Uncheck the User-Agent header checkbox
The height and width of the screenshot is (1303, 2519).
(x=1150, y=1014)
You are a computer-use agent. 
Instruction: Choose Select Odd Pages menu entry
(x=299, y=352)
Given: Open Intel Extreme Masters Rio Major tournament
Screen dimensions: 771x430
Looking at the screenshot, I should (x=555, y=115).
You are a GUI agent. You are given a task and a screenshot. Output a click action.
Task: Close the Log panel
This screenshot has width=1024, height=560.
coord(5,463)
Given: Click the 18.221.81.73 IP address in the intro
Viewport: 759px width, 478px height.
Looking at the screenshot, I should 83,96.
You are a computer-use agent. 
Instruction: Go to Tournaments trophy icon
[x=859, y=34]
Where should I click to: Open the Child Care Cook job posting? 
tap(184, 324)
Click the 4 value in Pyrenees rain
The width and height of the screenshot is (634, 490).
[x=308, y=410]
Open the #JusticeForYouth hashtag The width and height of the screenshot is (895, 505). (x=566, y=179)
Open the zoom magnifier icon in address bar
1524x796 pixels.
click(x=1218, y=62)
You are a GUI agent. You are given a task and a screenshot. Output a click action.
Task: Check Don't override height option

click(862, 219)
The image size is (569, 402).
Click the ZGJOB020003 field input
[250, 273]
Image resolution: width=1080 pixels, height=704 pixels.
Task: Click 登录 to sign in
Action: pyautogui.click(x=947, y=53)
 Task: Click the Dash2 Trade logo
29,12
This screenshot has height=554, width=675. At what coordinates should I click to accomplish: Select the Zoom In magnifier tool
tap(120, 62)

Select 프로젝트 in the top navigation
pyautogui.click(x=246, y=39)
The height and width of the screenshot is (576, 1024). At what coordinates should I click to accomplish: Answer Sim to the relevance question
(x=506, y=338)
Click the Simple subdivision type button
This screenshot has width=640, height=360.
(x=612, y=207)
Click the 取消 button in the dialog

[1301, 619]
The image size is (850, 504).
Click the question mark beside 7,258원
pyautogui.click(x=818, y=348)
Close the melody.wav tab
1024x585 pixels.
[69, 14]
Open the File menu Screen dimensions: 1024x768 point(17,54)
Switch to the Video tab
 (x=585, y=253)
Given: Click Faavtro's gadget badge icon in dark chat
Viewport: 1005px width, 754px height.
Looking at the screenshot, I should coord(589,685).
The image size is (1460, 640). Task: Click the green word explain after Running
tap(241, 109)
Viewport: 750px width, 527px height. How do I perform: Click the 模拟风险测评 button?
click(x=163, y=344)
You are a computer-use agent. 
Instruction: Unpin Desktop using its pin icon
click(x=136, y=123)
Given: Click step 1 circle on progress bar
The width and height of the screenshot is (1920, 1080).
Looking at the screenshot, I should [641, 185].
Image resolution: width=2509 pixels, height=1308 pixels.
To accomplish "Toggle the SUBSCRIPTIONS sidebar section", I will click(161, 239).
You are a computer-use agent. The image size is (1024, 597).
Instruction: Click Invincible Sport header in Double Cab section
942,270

• • • •

This task calls for the material above to be duplicated verbatim.

## Written reply
Uncheck the User-Agent header checkbox
The height and width of the screenshot is (1303, 2519).
(x=1150, y=1014)
You are a computer-use agent. 
Instruction: Choose Select Odd Pages menu entry
(x=299, y=352)
Given: Open Intel Extreme Masters Rio Major tournament
Screen dimensions: 771x430
Looking at the screenshot, I should (x=555, y=115).
You are a GUI agent. You are given a task and a screenshot. Output a click action.
Task: Close the Log panel
This screenshot has width=1024, height=560.
coord(5,463)
Given: Click the 18.221.81.73 IP address in the intro
Viewport: 759px width, 478px height.
Looking at the screenshot, I should 83,96.
You are a computer-use agent. 
Instruction: Go to Tournaments trophy icon
[x=859, y=34]
Where should I click to: Open the Child Care Cook job posting? 
tap(184, 324)
Click the 4 value in Pyrenees rain
The width and height of the screenshot is (634, 490).
[x=308, y=410]
Open the #JusticeForYouth hashtag The width and height of the screenshot is (895, 505). (x=566, y=179)
Open the zoom magnifier icon in address bar
1524x796 pixels.
click(x=1218, y=62)
You are a GUI agent. You are given a task and a screenshot. Output a click action.
Task: Check Don't override height option

click(862, 219)
The image size is (569, 402).
Click the ZGJOB020003 field input
[250, 273]
Image resolution: width=1080 pixels, height=704 pixels.
Task: Click 登录 to sign in
Action: pyautogui.click(x=947, y=53)
 Task: Click the Dash2 Trade logo
29,12
This screenshot has height=554, width=675. At what coordinates should I click to accomplish: Select the Zoom In magnifier tool
tap(120, 62)

Select 프로젝트 in the top navigation
pyautogui.click(x=246, y=39)
The height and width of the screenshot is (576, 1024). At what coordinates should I click to accomplish: Answer Sim to the relevance question
(x=506, y=338)
Click the Simple subdivision type button
This screenshot has width=640, height=360.
(x=612, y=207)
Click the 取消 button in the dialog

[1301, 619]
The image size is (850, 504).
Click the question mark beside 7,258원
pyautogui.click(x=818, y=348)
Close the melody.wav tab
1024x585 pixels.
[69, 14]
Open the File menu Screen dimensions: 1024x768 point(17,54)
Switch to the Video tab
 (x=585, y=253)
Given: Click Faavtro's gadget badge icon in dark chat
Viewport: 1005px width, 754px height.
Looking at the screenshot, I should coord(589,685).
The image size is (1460, 640). Task: Click the green word explain after Running
tap(241, 109)
Viewport: 750px width, 527px height. How do I perform: Click the 模拟风险测评 button?
click(x=163, y=344)
You are a computer-use agent. 
Instruction: Unpin Desktop using its pin icon
click(x=136, y=123)
Given: Click step 1 circle on progress bar
The width and height of the screenshot is (1920, 1080).
Looking at the screenshot, I should [641, 185].
Image resolution: width=2509 pixels, height=1308 pixels.
To accomplish "Toggle the SUBSCRIPTIONS sidebar section", I will click(161, 239).
You are a computer-use agent. The image size is (1024, 597).
Instruction: Click Invincible Sport header in Double Cab section
942,270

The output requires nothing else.